Shore Lark by Trevor Griffiths
Down at the beach a sea-watch produced several racks of Common Scoter off shore, along with Eider, Great-crested Grebe and a single Red-breasted Merganser. However, our best 'twitch' of the day took us about a 0.5km west along the sand dunes in search of a Shore Lark. Said bird found after two attempts, don't you just hate having to drudge back to an area seconds after returning to your starting point! During our time along the shore a Peregrine made a welcome appearance and a single Snow Bunting flew east low over the shingle. Bar-tailed Godwit, Sanderling, Turnstone, Oystercatcher and Great Blacked-backed Gull other notables but our watch failed to produce any decent sea birds, a reported Pomarine Skua not seen by any of the team.

A very obliging Snow Bunting by John Osbourne
Cley Marshes next and a long spell of unexpected rain (well done met office) fell during the drive over and for around a half hour after our arrival. Parking at the beach car park the majority bolted to see the Grey Phalarope (ingrates) which was showing quite well on the north scrape by the time I arrived. A Grebe Sp. a little way offshore was almost certainly a Slavonian Grebe for me: clean white cheeks, crisp black cap and dagger-like bill all ticked the boxes, but I only managed to get a couple of the guys on it. (ingrates missed out!) Everyone managed the Snow Bunting, brace of Wheatears and Grey Phalarope, plus at least four Red-throated Divers and Razorbill on the water, there were also at least four juvenile Gannets but specks on the horizon.
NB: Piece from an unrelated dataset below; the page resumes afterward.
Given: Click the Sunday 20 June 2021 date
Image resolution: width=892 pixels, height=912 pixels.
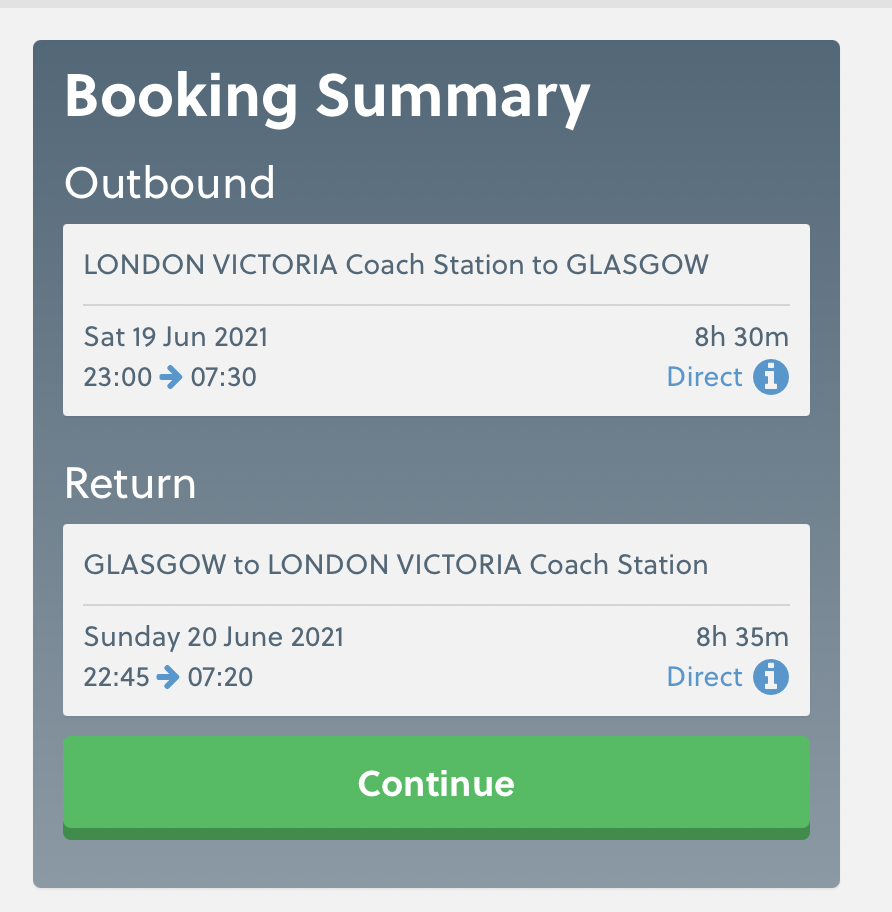Looking at the screenshot, I should (213, 637).
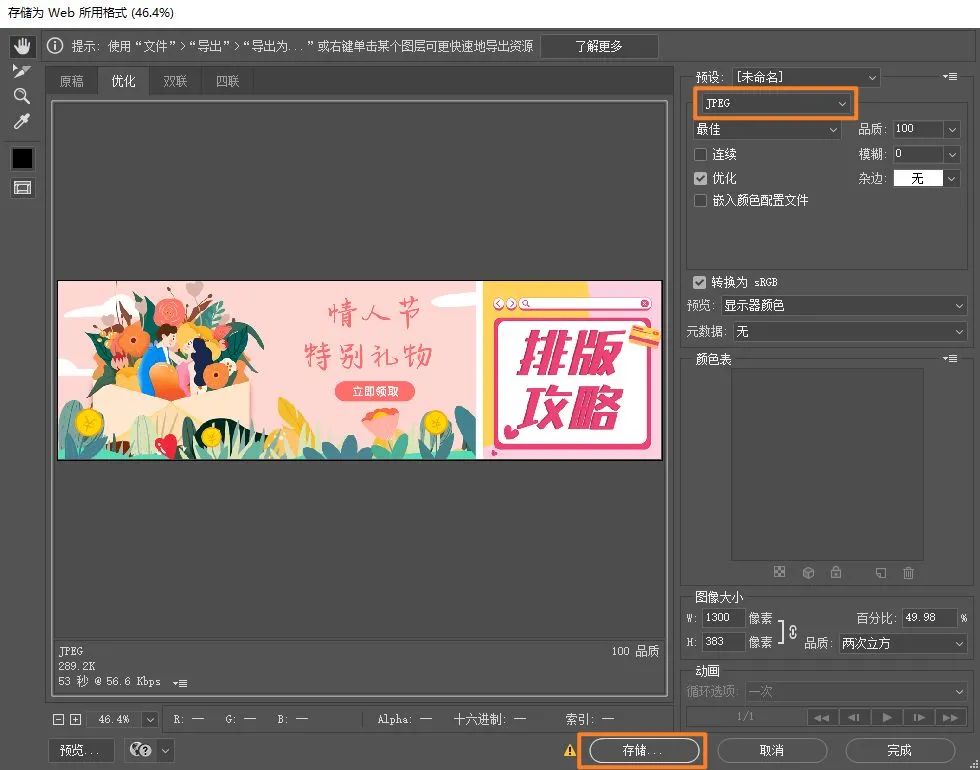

Grey Phalarope in the rain by me!
A brief vigil to look for a Pallas's Warbler (needle in a haystack) at Walsey Hills and with light fading on to our final stop, a look at Salthouse and Grandborough Hill. Here as with most of the day Meadow Pipit and Skylark were abundant, but a single Rock Pipit was located. A large flock of Goldfinch along with Snipe, Stonechat, Wheatear, and two covey's of Red-legged Partridge, some debate as to whether the most distant were Grey Partridge or not. A real surprise was a group of ten European White-fronted Geese feeding on the wet marsh adjacent to the hill. During an excellent day several distant skeins of geese may well have been Pink-footed and also of note Egyptian Goose, Kestrel, Common Buzzard and Marsh Harrier. The fish and chips at Eye on route home are also worth a mention!!